● Material provided:
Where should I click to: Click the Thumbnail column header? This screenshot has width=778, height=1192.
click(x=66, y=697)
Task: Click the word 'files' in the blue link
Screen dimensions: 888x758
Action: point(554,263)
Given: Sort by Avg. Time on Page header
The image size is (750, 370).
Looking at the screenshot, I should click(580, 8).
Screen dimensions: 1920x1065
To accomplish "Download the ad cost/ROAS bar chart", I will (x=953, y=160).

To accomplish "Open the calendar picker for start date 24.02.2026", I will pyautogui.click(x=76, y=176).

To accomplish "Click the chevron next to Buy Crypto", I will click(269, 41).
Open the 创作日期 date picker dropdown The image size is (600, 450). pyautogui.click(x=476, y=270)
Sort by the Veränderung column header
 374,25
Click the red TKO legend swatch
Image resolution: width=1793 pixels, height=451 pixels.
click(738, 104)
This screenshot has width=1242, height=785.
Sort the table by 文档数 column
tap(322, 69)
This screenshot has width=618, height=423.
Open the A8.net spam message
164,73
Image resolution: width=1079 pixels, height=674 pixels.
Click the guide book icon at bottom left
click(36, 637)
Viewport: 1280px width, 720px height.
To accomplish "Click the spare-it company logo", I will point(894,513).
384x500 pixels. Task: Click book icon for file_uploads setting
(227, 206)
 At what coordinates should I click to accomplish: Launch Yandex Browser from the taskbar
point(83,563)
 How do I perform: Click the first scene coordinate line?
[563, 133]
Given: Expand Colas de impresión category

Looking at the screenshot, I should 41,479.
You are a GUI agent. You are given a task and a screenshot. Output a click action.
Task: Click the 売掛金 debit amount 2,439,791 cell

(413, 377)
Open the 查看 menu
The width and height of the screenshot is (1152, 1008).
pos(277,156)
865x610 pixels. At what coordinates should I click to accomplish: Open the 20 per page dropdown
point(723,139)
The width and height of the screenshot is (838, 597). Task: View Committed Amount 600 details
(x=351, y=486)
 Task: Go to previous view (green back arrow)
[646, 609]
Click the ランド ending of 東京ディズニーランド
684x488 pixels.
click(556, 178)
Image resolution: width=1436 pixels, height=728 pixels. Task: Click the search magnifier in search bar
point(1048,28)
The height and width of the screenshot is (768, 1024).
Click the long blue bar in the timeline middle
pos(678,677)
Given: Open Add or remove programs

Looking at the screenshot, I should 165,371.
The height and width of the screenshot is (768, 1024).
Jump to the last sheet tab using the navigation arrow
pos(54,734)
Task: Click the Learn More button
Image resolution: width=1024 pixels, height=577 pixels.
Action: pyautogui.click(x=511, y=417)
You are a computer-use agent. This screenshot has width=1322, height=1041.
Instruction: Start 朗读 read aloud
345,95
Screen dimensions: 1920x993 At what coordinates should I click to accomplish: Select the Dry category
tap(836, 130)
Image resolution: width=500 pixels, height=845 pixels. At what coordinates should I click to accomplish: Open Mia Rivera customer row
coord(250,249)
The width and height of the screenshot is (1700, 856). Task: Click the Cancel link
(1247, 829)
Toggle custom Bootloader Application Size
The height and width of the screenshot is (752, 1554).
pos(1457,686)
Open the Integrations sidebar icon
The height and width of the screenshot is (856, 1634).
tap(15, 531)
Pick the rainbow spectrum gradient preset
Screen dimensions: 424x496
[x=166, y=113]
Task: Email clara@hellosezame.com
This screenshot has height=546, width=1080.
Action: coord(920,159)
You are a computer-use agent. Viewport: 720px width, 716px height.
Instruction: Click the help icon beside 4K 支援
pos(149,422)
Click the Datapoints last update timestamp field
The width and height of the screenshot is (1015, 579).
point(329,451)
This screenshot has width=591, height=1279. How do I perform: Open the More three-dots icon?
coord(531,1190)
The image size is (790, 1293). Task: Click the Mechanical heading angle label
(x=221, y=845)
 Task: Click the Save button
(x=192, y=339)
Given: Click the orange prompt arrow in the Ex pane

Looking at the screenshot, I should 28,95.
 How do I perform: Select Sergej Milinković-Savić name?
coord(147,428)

● Task details: Copy out each line of the records character for character.

● Answer below:
Where should I click to: Click the Thumbnail column header? This screenshot has width=778, height=1192.
click(x=66, y=697)
Task: Click the word 'files' in the blue link
Screen dimensions: 888x758
Action: point(554,263)
Given: Sort by Avg. Time on Page header
The image size is (750, 370).
Looking at the screenshot, I should click(580, 8).
Screen dimensions: 1920x1065
To accomplish "Download the ad cost/ROAS bar chart", I will (x=953, y=160).

To accomplish "Open the calendar picker for start date 24.02.2026", I will pyautogui.click(x=76, y=176).

To accomplish "Click the chevron next to Buy Crypto", I will click(269, 41).
Open the 创作日期 date picker dropdown The image size is (600, 450). pyautogui.click(x=476, y=270)
Sort by the Veränderung column header
 374,25
Click the red TKO legend swatch
Image resolution: width=1793 pixels, height=451 pixels.
click(738, 104)
This screenshot has width=1242, height=785.
Sort the table by 文档数 column
tap(322, 69)
This screenshot has width=618, height=423.
Open the A8.net spam message
164,73
Image resolution: width=1079 pixels, height=674 pixels.
Click the guide book icon at bottom left
click(36, 637)
Viewport: 1280px width, 720px height.
To accomplish "Click the spare-it company logo", I will point(894,513).
384x500 pixels. Task: Click book icon for file_uploads setting
(227, 206)
 At what coordinates should I click to accomplish: Launch Yandex Browser from the taskbar
point(83,563)
 How do I perform: Click the first scene coordinate line?
[563, 133]
Given: Expand Colas de impresión category

Looking at the screenshot, I should 41,479.
You are a GUI agent. You are given a task and a screenshot. Output a click action.
Task: Click the 売掛金 debit amount 2,439,791 cell

(413, 377)
Open the 查看 menu
The width and height of the screenshot is (1152, 1008).
pos(277,156)
865x610 pixels. At what coordinates should I click to accomplish: Open the 20 per page dropdown
point(723,139)
The width and height of the screenshot is (838, 597). Task: View Committed Amount 600 details
(x=351, y=486)
 Task: Go to previous view (green back arrow)
[646, 609]
Click the ランド ending of 東京ディズニーランド
684x488 pixels.
click(556, 178)
Image resolution: width=1436 pixels, height=728 pixels. Task: Click the search magnifier in search bar
point(1048,28)
The height and width of the screenshot is (768, 1024).
Click the long blue bar in the timeline middle
pos(678,677)
Given: Open Add or remove programs

Looking at the screenshot, I should 165,371.
The height and width of the screenshot is (768, 1024).
Jump to the last sheet tab using the navigation arrow
pos(54,734)
Task: Click the Learn More button
Image resolution: width=1024 pixels, height=577 pixels.
Action: pyautogui.click(x=511, y=417)
You are a computer-use agent. This screenshot has width=1322, height=1041.
Instruction: Start 朗读 read aloud
345,95
Screen dimensions: 1920x993 At what coordinates should I click to accomplish: Select the Dry category
tap(836, 130)
Image resolution: width=500 pixels, height=845 pixels. At what coordinates should I click to accomplish: Open Mia Rivera customer row
coord(250,249)
The width and height of the screenshot is (1700, 856). Task: Click the Cancel link
(1247, 829)
Toggle custom Bootloader Application Size
The height and width of the screenshot is (752, 1554).
pos(1457,686)
Open the Integrations sidebar icon
The height and width of the screenshot is (856, 1634).
tap(15, 531)
Pick the rainbow spectrum gradient preset
Screen dimensions: 424x496
[x=166, y=113]
Task: Email clara@hellosezame.com
This screenshot has height=546, width=1080.
Action: coord(920,159)
You are a computer-use agent. Viewport: 720px width, 716px height.
Instruction: Click the help icon beside 4K 支援
pos(149,422)
Click the Datapoints last update timestamp field
The width and height of the screenshot is (1015, 579).
point(329,451)
This screenshot has width=591, height=1279. How do I perform: Open the More three-dots icon?
coord(531,1190)
The image size is (790, 1293). Task: Click the Mechanical heading angle label
(x=221, y=845)
 Task: Click the Save button
(x=192, y=339)
Given: Click the orange prompt arrow in the Ex pane

Looking at the screenshot, I should 28,95.
 How do I perform: Select Sergej Milinković-Savić name?
coord(147,428)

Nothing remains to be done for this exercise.